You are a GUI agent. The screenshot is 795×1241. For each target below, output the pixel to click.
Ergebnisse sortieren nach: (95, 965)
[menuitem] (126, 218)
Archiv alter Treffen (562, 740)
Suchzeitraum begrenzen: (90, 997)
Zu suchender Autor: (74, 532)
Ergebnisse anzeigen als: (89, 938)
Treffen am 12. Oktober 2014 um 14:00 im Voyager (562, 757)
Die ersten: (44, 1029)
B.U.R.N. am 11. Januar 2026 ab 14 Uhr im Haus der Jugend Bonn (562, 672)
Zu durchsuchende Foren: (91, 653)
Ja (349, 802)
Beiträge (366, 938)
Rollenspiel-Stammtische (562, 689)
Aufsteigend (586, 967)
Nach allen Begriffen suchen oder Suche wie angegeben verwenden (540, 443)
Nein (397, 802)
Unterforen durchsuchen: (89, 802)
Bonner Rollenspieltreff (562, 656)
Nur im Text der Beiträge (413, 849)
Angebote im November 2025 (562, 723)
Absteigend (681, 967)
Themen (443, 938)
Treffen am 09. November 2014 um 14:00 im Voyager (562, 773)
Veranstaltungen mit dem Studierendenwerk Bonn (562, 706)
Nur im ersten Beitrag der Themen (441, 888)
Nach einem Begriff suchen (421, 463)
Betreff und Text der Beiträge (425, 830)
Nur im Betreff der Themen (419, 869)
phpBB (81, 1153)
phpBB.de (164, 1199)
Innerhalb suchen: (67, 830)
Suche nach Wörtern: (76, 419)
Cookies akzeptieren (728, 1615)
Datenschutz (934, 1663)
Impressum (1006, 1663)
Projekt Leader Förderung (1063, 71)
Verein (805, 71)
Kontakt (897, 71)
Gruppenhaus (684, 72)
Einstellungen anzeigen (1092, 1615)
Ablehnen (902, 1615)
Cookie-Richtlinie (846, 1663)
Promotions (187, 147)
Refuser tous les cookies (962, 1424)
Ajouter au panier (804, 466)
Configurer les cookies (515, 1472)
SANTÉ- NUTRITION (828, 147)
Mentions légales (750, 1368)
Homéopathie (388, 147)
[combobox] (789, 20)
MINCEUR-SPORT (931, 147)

EXERCISE PROMPT
Pick out every line in the records above that contains the word "Ergebnisse", and copy each one in full.

RESPONSE BELOW
Ergebnisse sortieren nach: (95, 965)
Ergebnisse anzeigen als: (89, 938)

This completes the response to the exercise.